Chiefs of the Defence Staff
- In office 5 July 1983 – 10 December 1988
- Preceded by: General Cor de Jager
- Succeeded by: General Peter Graaff

Personal details
- Born: Govert Lambertus Johan Huijser February 6, 1931 Surabaya, Indonesia
- Died: January 5, 2014 (aged 82) Roosendaal, Netherlands

Military service
- Allegiance: Netherlands
- Branch/service: Royal Netherlands Army
- Years of service: 1952-1988
- Rank: General

= Govert Huijser =

Dutch military officer (1931–2014)

Govert Huijser (6 February 1931 – 5 January 2014) was a Dutch general and Chief of the Defence Staff between 1983 and 1988.

Huijser was born in Surabaya, in the then Dutch East Indies. During World War II he was imprisoned in a Japanese internment camp. In 1949 he enrolled in the Royal Military Academy of the Netherlands. He graduated as a second lieutenant.

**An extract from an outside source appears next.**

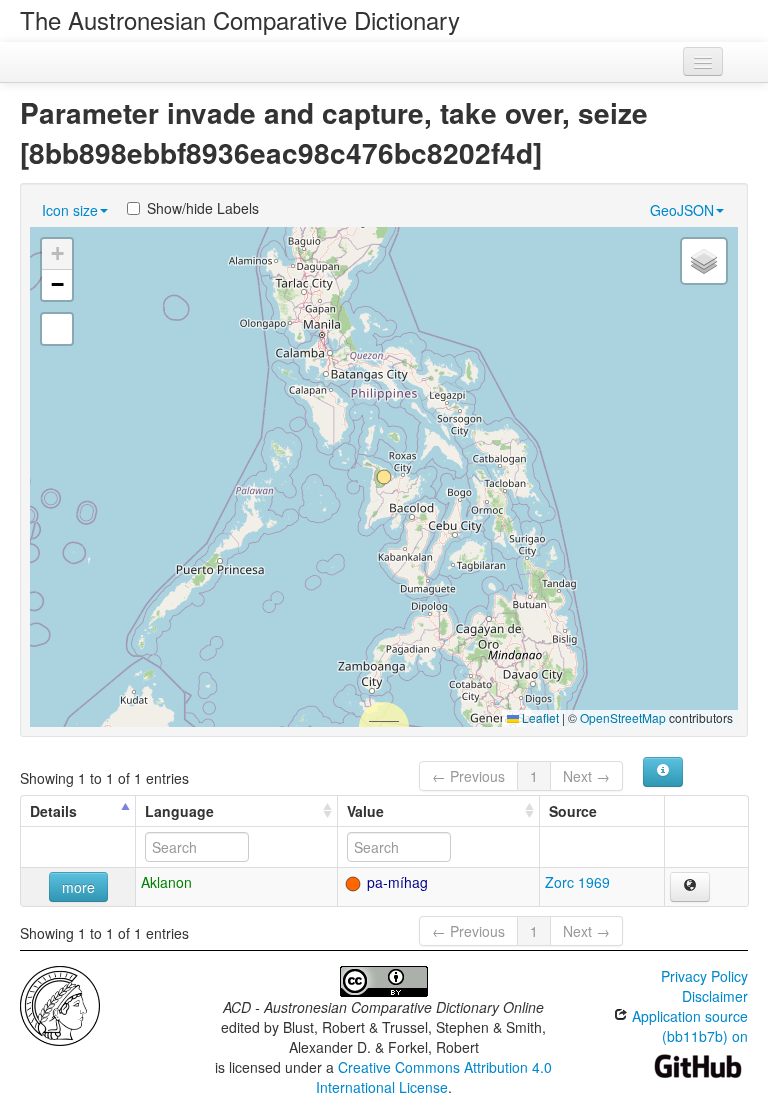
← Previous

As major general he served as commanding officer of the First Division "7 December".

In 1983 he was promoted to Chief of the Defence Staff (Dutch:Chef Defensiestaf). During this time he was the only four-star general of the Netherlands. In 1986 he was made aide-de-camp to Queen Beatrix of the Netherlands. In 1988 he reached the mandatory age of retirement, he was succeeded as Chief of the Defence Staff by Peter Graaff.

He died on 5 January 2014 in Roosendaal.